Muon tracks from W, Z and Higgs events served as inspiration for Traube, who was advised by CMS physicist Chiara Mariotti of INFN. He began by associating segments of the CMS’s muon system to notes. Inspired by the detectors’ arrangement as four nested dodecagons, he assigned a note from the chromatic scale to each of the 12 sides of the innermost layer, and to each note a sonorous perfect fourth above to the corresponding segment in the outer layer. Developing an initial plan to also link the intermediate two layers of the muon system to specific frequencies, he associated two intermediate microtonal notes to the transverse momentum and rapidity of the tracks. At several moments during the performance the musicians improvise using the resulting four-note sequences: an expression of quantum indeterminacy, according to Traube.
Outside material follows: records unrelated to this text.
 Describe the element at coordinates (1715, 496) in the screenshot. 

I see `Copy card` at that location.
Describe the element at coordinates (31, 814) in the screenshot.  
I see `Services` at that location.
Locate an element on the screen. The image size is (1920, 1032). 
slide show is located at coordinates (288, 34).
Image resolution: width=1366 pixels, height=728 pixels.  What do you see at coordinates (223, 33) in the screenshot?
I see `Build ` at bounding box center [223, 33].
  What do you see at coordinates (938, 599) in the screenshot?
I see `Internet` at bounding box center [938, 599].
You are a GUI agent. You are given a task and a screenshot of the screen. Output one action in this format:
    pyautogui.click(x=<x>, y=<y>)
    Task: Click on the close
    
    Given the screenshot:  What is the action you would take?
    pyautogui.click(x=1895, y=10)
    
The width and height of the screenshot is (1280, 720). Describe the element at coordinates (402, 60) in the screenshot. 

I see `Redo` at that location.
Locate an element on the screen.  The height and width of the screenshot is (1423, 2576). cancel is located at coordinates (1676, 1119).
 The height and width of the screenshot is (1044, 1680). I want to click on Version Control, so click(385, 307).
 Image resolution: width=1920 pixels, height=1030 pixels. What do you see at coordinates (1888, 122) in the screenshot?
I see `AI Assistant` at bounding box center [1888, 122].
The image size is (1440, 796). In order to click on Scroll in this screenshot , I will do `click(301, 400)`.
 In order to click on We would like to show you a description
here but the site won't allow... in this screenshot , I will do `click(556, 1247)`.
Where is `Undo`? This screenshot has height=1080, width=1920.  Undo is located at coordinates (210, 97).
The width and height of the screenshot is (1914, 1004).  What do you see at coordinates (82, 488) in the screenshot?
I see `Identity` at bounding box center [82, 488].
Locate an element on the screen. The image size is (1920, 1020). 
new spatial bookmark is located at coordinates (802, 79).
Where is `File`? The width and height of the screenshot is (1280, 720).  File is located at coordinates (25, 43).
Fabiani’s video projections add to the surreal atmosphere by transposing the sequences into colours, with an animation of bullets referencing the Russian Second World War navy shells that were used to build the CMS’s hadronic calorimeter.
Clad in lab coat, Einstein wig and reversed baseball cap, Doc MC Carré raps formulas and boogies around the stage
In concert with the audiovisual display, three performers sing about their love for the microcosm. Clad in lab coat, Einstein wig and reversed baseball cap, Doc MC Carré (David Charles) raps formulas and boogies around the stage. He is accompanied by Doc Lady Emmy, played by the soprano Marie-Najma Thomas, and Poète Atomique – the Persian singer Taghi Akhabari – who peppers the performance with mystical extracts from Sufi poets Rûmi and Attâr, and medieval German abbess Hildegard of Bingen, each of whom explores themes of the natural world in their writings. The performers contend that the lyrics speak about desire as the fuel for everything at the micro- and macroscale. Elaborate, contemporary and rich in metaphors, this is an experience that some will find abstruse but others will love.
Subatomic Desire will next be performed in Neuchâtel, Switzerland on 14 September.